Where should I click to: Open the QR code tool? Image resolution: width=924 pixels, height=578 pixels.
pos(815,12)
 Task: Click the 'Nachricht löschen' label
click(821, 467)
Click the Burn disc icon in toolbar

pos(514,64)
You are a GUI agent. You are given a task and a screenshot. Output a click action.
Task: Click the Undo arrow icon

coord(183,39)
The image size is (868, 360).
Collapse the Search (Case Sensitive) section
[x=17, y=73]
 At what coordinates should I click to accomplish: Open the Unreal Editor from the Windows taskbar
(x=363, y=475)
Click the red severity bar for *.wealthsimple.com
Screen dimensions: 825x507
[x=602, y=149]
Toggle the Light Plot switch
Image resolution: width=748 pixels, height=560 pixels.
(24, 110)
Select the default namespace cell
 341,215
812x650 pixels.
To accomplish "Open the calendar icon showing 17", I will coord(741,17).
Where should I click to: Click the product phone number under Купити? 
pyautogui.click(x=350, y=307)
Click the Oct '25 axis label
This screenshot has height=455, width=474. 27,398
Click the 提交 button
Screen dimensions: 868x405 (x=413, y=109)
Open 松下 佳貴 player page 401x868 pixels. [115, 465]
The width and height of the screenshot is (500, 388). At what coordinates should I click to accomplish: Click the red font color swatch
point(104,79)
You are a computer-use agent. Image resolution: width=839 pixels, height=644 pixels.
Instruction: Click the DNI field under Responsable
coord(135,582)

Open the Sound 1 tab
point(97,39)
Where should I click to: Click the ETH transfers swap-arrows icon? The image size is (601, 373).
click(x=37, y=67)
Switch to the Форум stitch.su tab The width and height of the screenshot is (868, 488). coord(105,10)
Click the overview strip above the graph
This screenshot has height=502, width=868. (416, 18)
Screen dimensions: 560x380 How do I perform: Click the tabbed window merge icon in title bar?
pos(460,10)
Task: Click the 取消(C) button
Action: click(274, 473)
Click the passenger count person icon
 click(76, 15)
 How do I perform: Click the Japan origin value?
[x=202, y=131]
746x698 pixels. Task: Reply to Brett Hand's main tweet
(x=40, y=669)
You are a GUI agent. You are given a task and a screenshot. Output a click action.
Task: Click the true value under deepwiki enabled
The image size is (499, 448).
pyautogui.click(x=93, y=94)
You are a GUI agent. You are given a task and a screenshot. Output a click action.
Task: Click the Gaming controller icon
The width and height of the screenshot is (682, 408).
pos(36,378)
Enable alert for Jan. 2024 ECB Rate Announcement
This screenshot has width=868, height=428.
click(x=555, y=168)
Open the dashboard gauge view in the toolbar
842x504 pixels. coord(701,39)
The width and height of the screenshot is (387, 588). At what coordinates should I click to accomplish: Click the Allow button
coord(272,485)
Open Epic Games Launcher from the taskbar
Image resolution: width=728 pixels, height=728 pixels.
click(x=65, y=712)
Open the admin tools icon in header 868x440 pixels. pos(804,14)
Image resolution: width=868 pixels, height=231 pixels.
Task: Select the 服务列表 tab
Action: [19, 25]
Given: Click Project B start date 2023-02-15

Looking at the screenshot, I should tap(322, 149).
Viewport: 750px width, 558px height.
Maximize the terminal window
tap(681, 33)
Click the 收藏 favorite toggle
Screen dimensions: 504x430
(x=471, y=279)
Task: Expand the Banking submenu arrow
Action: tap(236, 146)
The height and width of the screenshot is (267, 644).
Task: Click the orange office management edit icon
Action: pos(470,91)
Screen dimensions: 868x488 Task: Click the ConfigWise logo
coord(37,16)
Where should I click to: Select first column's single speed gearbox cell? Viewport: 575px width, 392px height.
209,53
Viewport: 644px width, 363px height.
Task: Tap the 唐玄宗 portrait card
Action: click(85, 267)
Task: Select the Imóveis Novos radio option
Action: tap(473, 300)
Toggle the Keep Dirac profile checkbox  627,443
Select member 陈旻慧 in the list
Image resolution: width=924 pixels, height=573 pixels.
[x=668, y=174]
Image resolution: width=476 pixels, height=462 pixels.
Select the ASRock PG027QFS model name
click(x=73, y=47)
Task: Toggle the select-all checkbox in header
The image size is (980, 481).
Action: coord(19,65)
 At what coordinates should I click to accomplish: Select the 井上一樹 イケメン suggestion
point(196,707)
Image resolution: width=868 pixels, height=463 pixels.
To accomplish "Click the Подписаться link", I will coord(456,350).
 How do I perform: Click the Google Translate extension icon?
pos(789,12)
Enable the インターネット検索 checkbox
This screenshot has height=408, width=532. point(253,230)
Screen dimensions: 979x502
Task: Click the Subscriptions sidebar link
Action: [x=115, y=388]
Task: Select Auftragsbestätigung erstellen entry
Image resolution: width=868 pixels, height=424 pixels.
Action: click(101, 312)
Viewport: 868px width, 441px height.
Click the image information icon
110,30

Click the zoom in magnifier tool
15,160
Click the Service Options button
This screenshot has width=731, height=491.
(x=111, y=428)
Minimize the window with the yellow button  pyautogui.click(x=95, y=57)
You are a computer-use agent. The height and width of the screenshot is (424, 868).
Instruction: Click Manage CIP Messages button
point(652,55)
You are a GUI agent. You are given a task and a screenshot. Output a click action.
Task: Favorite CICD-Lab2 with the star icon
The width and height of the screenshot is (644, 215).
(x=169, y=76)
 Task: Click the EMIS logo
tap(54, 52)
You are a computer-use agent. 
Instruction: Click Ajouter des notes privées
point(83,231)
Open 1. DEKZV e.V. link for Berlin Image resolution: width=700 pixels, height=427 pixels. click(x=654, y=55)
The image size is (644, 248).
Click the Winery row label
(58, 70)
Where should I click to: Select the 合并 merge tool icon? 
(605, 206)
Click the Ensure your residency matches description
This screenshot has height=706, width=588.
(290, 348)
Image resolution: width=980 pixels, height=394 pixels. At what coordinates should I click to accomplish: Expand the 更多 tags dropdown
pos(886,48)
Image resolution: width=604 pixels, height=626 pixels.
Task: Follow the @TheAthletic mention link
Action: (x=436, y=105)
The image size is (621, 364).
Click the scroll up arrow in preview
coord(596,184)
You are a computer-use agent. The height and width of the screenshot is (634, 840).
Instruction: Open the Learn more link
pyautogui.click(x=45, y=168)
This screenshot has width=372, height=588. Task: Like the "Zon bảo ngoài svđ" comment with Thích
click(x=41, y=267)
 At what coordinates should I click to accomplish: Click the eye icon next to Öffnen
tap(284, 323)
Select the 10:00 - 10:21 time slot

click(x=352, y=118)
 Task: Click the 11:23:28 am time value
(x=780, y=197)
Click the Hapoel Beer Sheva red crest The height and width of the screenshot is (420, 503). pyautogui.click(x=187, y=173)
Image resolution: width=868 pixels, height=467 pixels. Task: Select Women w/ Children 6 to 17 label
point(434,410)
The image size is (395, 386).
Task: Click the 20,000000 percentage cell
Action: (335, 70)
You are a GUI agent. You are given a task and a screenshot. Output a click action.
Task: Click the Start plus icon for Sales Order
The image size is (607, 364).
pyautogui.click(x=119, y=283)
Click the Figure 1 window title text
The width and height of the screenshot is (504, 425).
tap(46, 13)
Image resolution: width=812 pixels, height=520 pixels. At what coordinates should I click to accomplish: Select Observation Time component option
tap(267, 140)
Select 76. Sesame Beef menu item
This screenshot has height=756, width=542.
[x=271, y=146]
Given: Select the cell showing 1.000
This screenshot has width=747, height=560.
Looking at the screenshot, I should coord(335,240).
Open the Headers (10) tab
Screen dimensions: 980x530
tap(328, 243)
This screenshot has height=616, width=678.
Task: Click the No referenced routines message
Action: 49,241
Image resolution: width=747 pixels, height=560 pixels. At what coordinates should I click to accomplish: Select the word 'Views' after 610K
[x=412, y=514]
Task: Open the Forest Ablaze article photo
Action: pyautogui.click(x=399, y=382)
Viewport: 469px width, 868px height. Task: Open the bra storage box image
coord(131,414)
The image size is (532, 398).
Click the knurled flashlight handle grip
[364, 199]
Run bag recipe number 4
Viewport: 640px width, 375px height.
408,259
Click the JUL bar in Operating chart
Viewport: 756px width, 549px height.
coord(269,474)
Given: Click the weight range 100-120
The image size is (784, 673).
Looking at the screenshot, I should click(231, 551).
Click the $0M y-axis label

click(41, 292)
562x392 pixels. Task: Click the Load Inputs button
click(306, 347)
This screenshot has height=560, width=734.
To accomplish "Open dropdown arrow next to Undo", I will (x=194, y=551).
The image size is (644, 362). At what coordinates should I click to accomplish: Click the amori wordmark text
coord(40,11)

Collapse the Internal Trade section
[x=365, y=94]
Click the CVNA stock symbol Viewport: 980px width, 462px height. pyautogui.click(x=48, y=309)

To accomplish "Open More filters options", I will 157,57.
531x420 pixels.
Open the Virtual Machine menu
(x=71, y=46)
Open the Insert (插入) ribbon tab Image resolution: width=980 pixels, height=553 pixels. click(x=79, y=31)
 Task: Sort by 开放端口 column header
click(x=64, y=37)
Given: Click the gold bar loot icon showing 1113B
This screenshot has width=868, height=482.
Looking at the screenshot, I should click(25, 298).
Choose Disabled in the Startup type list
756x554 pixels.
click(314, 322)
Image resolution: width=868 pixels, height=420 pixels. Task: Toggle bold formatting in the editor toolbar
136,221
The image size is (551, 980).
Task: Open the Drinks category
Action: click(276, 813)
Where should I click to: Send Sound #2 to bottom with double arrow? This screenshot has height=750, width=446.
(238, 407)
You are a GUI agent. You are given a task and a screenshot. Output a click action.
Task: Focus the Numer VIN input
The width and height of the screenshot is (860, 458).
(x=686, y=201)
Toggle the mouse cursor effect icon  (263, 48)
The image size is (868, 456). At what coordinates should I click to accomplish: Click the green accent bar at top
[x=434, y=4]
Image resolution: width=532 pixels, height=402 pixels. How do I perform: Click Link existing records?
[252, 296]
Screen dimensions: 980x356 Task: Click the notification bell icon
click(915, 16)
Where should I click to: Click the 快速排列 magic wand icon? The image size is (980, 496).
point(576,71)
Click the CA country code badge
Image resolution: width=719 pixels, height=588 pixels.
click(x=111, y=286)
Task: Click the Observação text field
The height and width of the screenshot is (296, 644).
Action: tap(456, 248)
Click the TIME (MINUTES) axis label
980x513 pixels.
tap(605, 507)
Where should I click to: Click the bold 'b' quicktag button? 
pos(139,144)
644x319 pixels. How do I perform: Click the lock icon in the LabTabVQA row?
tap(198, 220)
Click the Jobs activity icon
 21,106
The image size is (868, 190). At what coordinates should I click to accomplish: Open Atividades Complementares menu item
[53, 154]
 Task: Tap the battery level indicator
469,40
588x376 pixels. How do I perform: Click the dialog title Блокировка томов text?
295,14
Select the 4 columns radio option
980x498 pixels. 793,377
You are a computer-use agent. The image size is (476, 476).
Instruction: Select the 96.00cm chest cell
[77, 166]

=-=-=

**Brief**:
Every line from the one that holds "The image size is (868, 190)." to the end of the data above should be given again exactly, with that line and the last one both kept.

**Expected answer**:
The image size is (868, 190). At what coordinates should I click to accomplish: Open Atividades Complementares menu item
[53, 154]
 Task: Tap the battery level indicator
469,40
588x376 pixels. How do I perform: Click the dialog title Блокировка томов text?
295,14
Select the 4 columns radio option
980x498 pixels. 793,377
You are a computer-use agent. The image size is (476, 476).
Instruction: Select the 96.00cm chest cell
[77, 166]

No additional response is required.